Doctors play a very important role in our communities in ensuring that citizens are able to access their constitutional right to health care and their absence can result in loss of lives. For the past 40 days, doctors have been absent from work due to a nationwide strike where incapacitation has been cited as the main challenge. However, talks with the government in an attempt to resolve this issue have been unfruitful with the two parties failing to reach a stalemate. On the 11th of October 2019, the doctors’ strike was ruled as illegal by the Labour court and they were told to go back to work within 48 hours. However, despite the court order, doctors still maintain that they are unable to go back to work as they are financially incapacitated

Today, the 16th of October 2019, Women’s Institute for Leadership Development conducted a Radio program aimed at fostering an engagement between the Zimbabwe Hospital Doctor’s Association and the public concerning the stay away and also to ascertain the impact of the strike on members of the public. Many of the sick people in hospital are adversely affected by the strike and there are cases of people losing their lives as there are no doctors to attend to them timely.

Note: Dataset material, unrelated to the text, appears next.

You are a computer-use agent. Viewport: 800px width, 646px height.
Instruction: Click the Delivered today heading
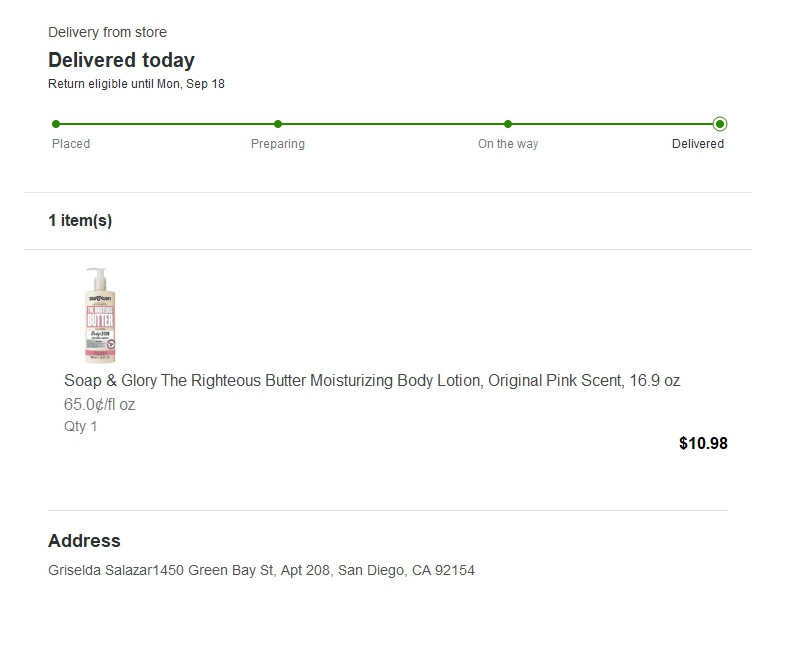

“The working conditions in our country are difficult because there is lack of resources. Drugs are very expensive and the only places they are found is in the private hospitals”, said Dr Mthabisi Bhebhe, a representative from the Zimbabwe Hospital Doctors Association (ZHDA). “Some people say doctors are very selfish yet we go out of our way to help patients,” added Dr Mbanje, another representative from Zimbabwe Hospital Doctors Association.

“We understand the economic situation and the toll that it is taking on all citizens, but the doctors are not doing their job well. If they have the people at heart, they could do what they can to save people’s lives,” said Nokwethemba Sikosana a concerned resident from ward 14. “We have citizens dying on casualty waiting areas. Being a doctor is not just a profession but it is a call. It would be much better if they work hand in hand with the community to save lives. We recently witnessed two deaths at Mpilo hospital. One of the women who died was waiting for a doctor to attend to her at the casualty area,” said Thembelihle Sibanda, a woman from Ward 8, Bulawayo.

“We cannot blame the doctors or the community. The government is not fulfilling its constitutional obligations of ensuring adequate access to health care for all citizens, said a caller from Bulawayo. “Doctors are simply incapacitated. They do not have simple equipment like razor blades, or even gloves. The Ministry of health should attend to their grievances,” declared another caller.